On the following day the applicant prematurely left his Geelong hotel and travelled to Queensland and then to Europe. Approximately one year later he returned to Australia via Queensland, where he was apprehended by the police on 28 May 2002. He participated in a long record of interview with the police, in the course of which he agreed that he had intercourse with the complainant on the day in question but essentially contended that it was consensual. He claimed that they held hands and kissed before going to his hotel, and that it was after intercourse had occurred that things "changed". The complainant asked him for $2,000. He became upset at this because he believed that she was "sleeping with him for money". The applicant said that he did not remember locking the door, but that if he did, he did it for the sake of privacy. He said that in any event it was merely a "snib" lock which could easily have been un-snibbed. He told the police that it was only after they had slept together and he rejected the complainant’s request for $2,000 that she said she wanted to go home. He said that when she left the room he went with her to see if he could get her a taxi but she "walked away". He agreed that he had checked out of his hotel early but said that this was because he felt "uncomfortable" because she had demanded money and said that, if she did not get it, she would go to the police. He thought that she might carry out her threat and that she might return and demand more money.

## RAW DATA
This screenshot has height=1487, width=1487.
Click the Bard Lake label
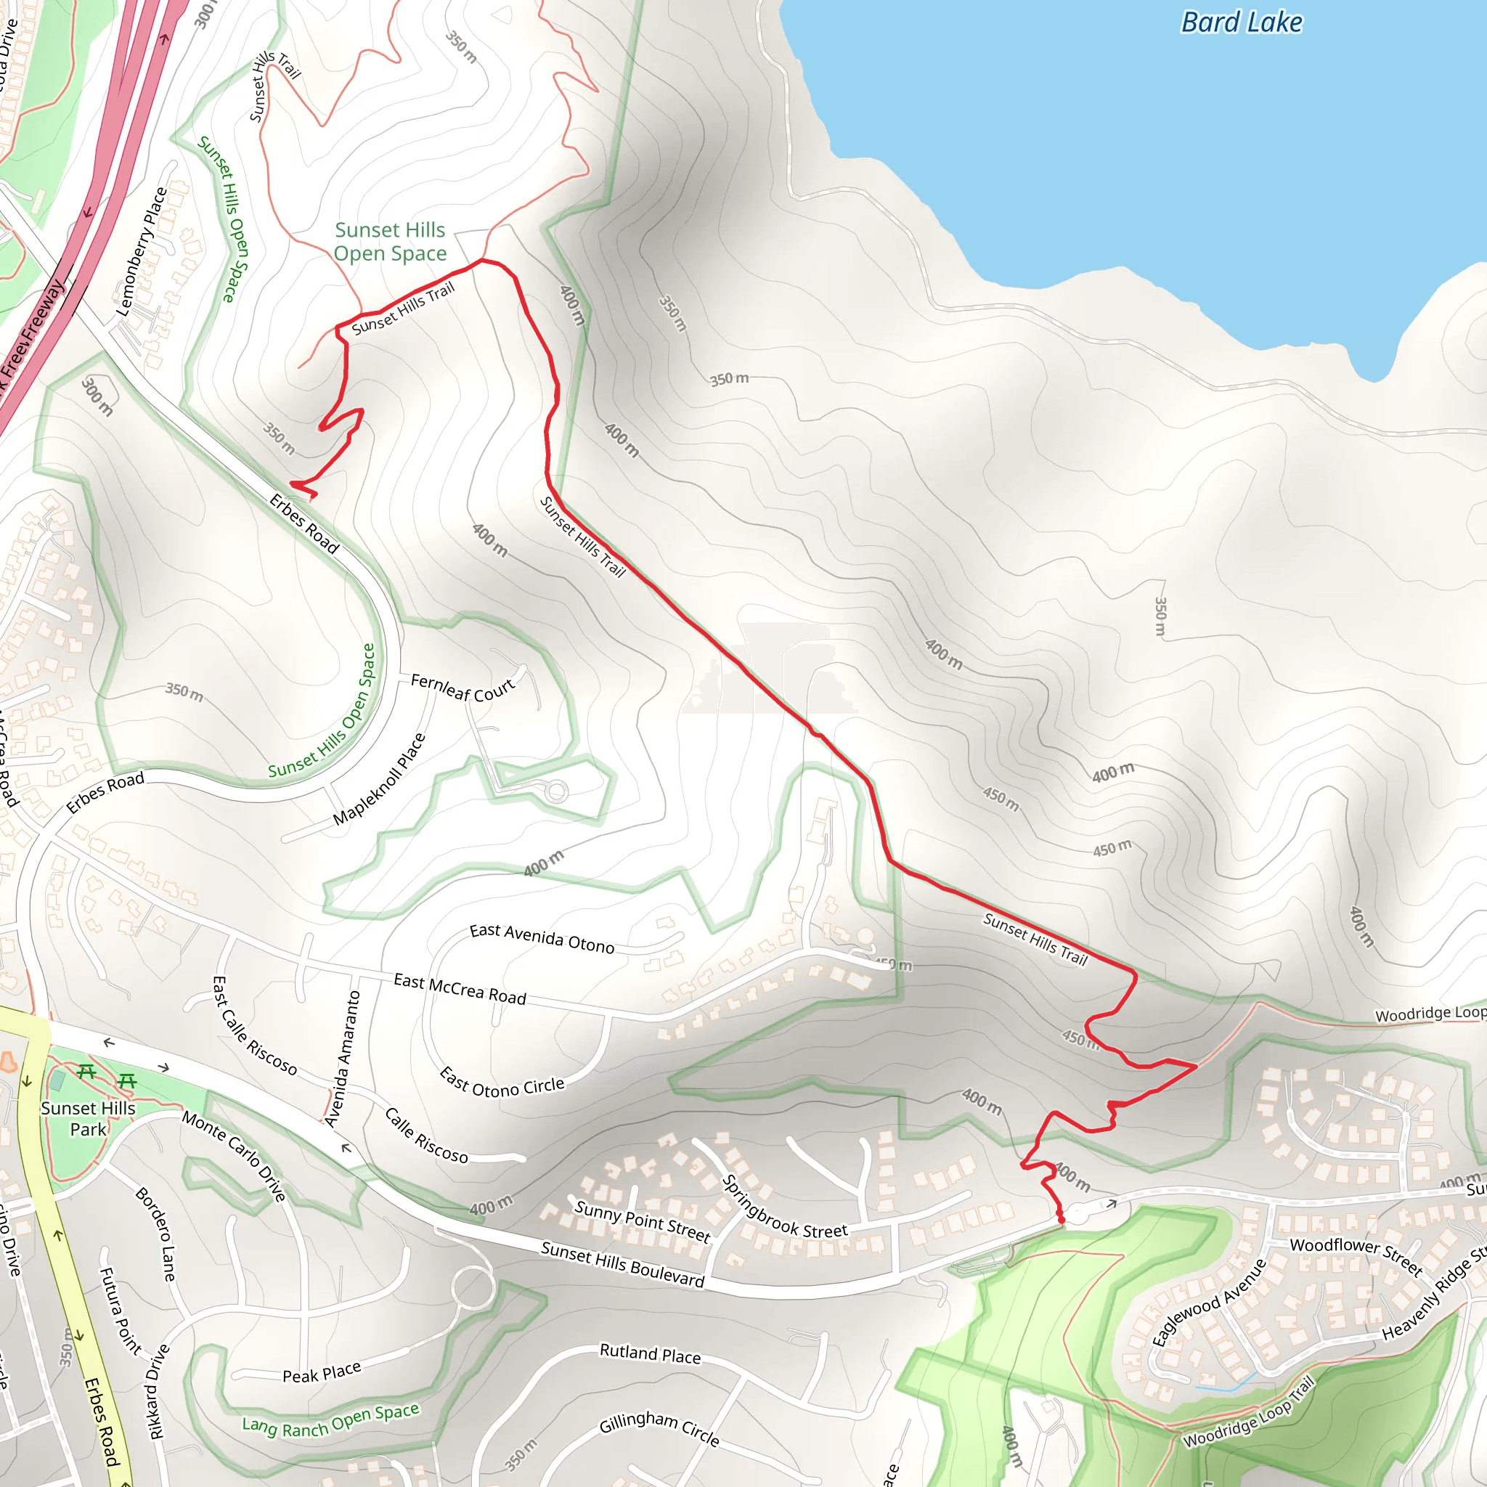(1242, 23)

## WHAT YOU NEED TO DO
1: According to the account of the applicant's police interview, on what date did the police apprehend him?
2: Carry on the account of the applicant's police interview from its last sentence.
The material comes from a different source than the text.

## FINAL RESULTS
1: 28 May 2002

2:
I turn first to Mr Yusuf's oral submissions. It was apparent that he had given a good deal of consideration to the matters that he put to the Court. He presented his case respectfully and without taking up unnecessary time. Essentially, he contended that his conviction breaches what he said was Article 6 of the International Human Rights Convention because he did not obtain a fair hearing, given the circumstances to which he pointed, including the following. First, he said that he should not have been charged with the offence because the prosecuting authorities did not have evidence that established his guilt. He claimed that he was, in effect, "set up" by the authorities in respect of the alleged offence. In that context, Mr Yusuf referred to the photographs that were Exhibit A in the trial and pointed out that they do not show, as he claimed was the fact, that a police station could be seen through the window of his bedroom. He claimed that other photographs depicted the police station through that window but that the "police" did not want those photographs in evidence because they could be used to attack the complainant's version of the events by making it apparent that, if she had been raped as she claimed, she could have made the complaint at the police station.[2] What Mr Yusuf put before us in relation to the photographs does not, in my view, amount to fresh evidence and does not otherwise warrant setting aside the verdicts on that basis. If his claim as to the photographs had any merit, it could have been raised below. In the circumstances, it is not a matter that calls for interference by this Court. The same may be said about the other criticisms that he now advances against the investigators.
[2]The relevant photograph in Exhibit A shows that a petrol station could be made out through the window in question.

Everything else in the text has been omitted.